Sunday, August 25, 2019

Gau xong, unique bridal singing of the H’mong

Updated: 15:34’ - 29/11/2012

Ta Thi Tam
Ethnology Institute

Wedding is an original cultural feature of the H’mong, the fifth largest ethnic minority group in Vietnam with a population of over 1 million.

For the H’mong, an ideal partner is a person who has good health and morals and is hardworking. A H’mong good wife must know how to grow flax, weave and make clothes and dresses while a perfect husband must be good at tilling and carpentry and conversant with traditional customs and habits, and particularly, be an excellent singer and flute player.

As spring comes, one can hear the sound of flute and jew’s harp in H’mong villages at nightfall, which is H’mong men’s charming way of expressing love for their sweethearts. Through a man’s flute sound, a girl can understand how deep his love for her is.

H’mong lovers make date during fairs and festive occasions where they exchange objects of belief, which can be rings, silver bracelets, mirrors or chatelaines. After winning the heart of his lover, a man asks for his parents’ permission to marry her.

A H’mong wedding goes through three main formalities, namely the proposal ceremony, the wedding present exacting ceremony and the wedding, which are characterized by particular folksongs called gau xong to be sung by the families of the groom and bride, making H’mong wedding rites so attractive and unique as compared with other ethnic groups.

A H’mong marriage starts with the proposal ceremony in which two male matchmakers visit the girl’s family to propose the marriage on behalf of the boy’s family. Setting out on a good date chosen by the boy’s family, the matchmakers, who must have a ready tongue and be good singers of gau xong, bring the offerings including a rooster, a hen and a bottle of wine, and some pipe tobacco and a pipe. They must also carry along umbrellas which are clamped under their arms with the umbrella tips pointing to the front.  If the matchmakers see a snake or hear a muntjac’s sound on the way to the girl’s home, their trip is believed unlucky. Arriving the girl’s home, the matchmakers stop at the gate, singing a song asking her parents to open the door for them: “Having heard that you have a pretty girl, we come to see you for an engagement.” Entering the house, the matchmakers sing another song, asking the host to give them some water to wash their faces and feet and a place to hang their umbrellas which is usually the back wattle in the middle part of the house. After that, they offer the host pipe tobacco and sing again, asking for his permission to talk about their matchmaking.

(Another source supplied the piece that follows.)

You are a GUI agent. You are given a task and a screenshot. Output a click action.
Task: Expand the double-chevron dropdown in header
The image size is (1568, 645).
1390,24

After being agreed by the host who will send two representatives to talk with them, the matchmakers ask for the birthdate of the girl to see if the couple is a good match. The matchmakers then kill a chicken to foresee the marriage by seeing the fowl’s feet. A couple is believed to be happy if the chicken’s toes huddle together. If the marriage is thought to fail through seeing the chicken feet, the matchmakers must stay overnight at the girl’s home. Before going to bed, they have to apply soot on their faces in the belief to keep the girl family’s spirits from recognizing them, which will take revenge on them for taking away a member of the family. The next morning, the matchmakers sing a song saying goodbye to the girl’s family and asking to take back their umbrellas, which they must carry with their handles pointing to the front on the way back home.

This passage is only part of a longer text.